Read: Sydney Hutchinson “Breaking Borders/Quebrando fronteras: Dancing in the Borderscape” In Transnational Encounters: Music and Performance at the U.S.-Mexico Border.

View: Quebradita Mexican Dancers in Winnipeg 2017 (Links to an external site.)

Vocabulary: kinetopia, Proposition 187, Quebradita/Break Dancing, borderscape, Pasito Düranguense, rasquachismo, folk-popular-mass culture,
Victor and Gabby.

View: MasterCard Quebradita with Victor and Gabby (Links to an external site.)

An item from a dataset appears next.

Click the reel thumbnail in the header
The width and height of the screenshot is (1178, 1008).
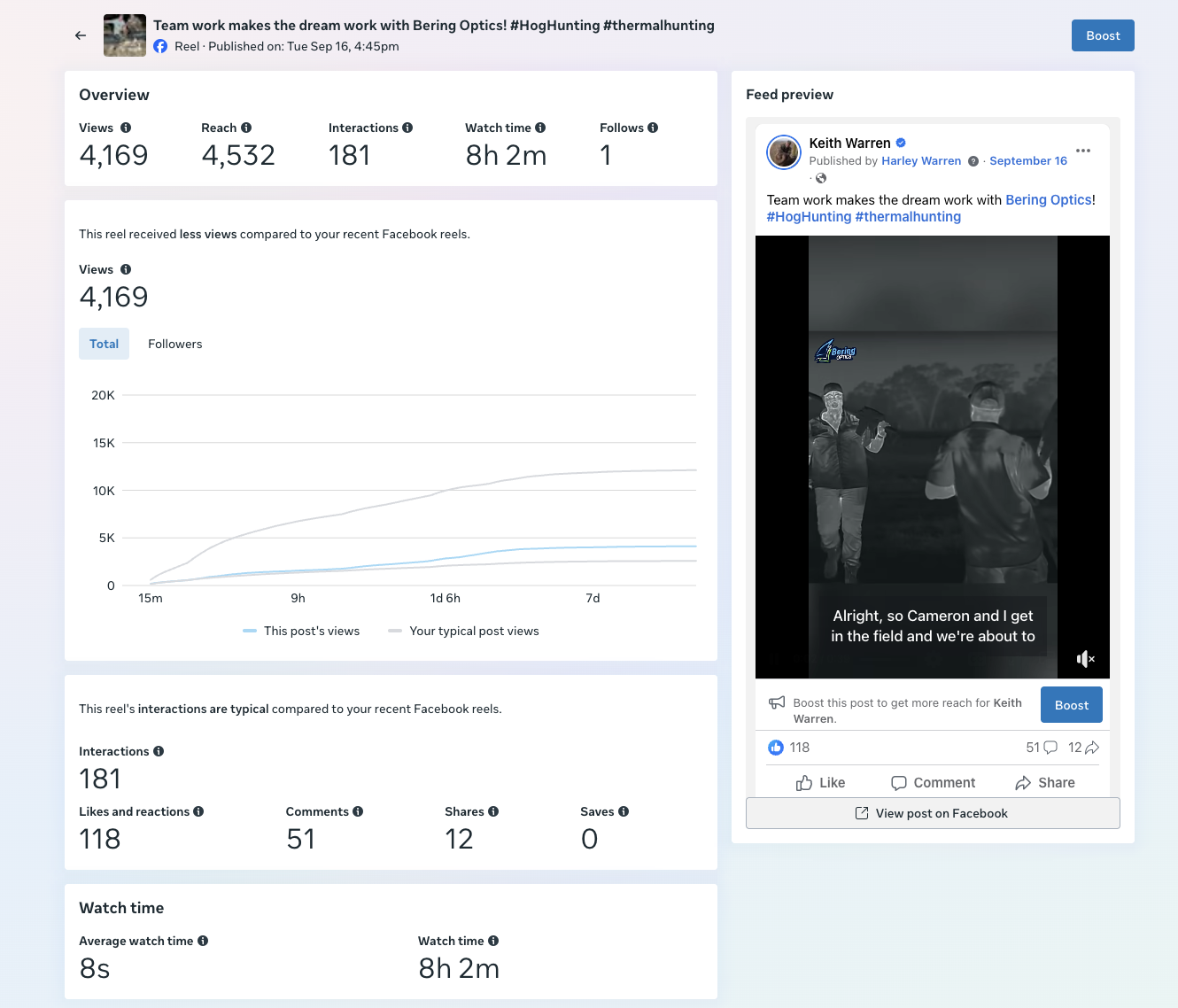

Mexican and Latinx Border Dances of the U.S.-Mexico border include cumbia norteña, waila, Western or country swing, Nor-Tec and Quebradita. Quebradita was one of the most hated dances in the Americas mostly among adults. By 2007 in Winnipeg, Canada, Quebradita was performed in the Mexican pavilion in a festival called Folklorama. Some YouTube viewers commented that it was “100% Mexican,” while others claimed that Quebradita is, “NOT Traditional Mexican Folkloric Dance” Through time, Quebradita has become an accepted symbol of modern Mexico. Dancers dress in flamboyant western clothing, catchy music and acrobatic movements, the Quebradita inspired people to join dance clubs or attend events in their spare time. Quebradita combined dance styles such as, ballet folklórico, corriditas, norteña, cumbia, etc., but at the same time employed lo ranchero that references rodeo and charreada, and rasquachismo a border aesthetic that relies on bright and bold juxtapositions. Victor and Gaby are a dance duo from Mexico City and company leaders of Salsa con Clave, who performed their own dance blend of Salsa with Quebradita How do we discuss Quebradita which began and is still rooted to folk dance and culture but as it became popular and developed into an urban dance craze spilling over into mainstream popular culture. Has quebradita become mass culture, if so, provide evidence that commercialization has killed or transformed tradition. Pasito Düranguense emerged from the Quebradita craze in the early 2000s in Chicago shifting the notion of “border dance” far removed from the actual U.S. border. Using the same musical styles and dance as Quebradita, it added a more explicit discussion of immigration with Duranguense videos showing the U.S. landscape, unlike Quebradita that showed an imagened and fictive connection to Mexico.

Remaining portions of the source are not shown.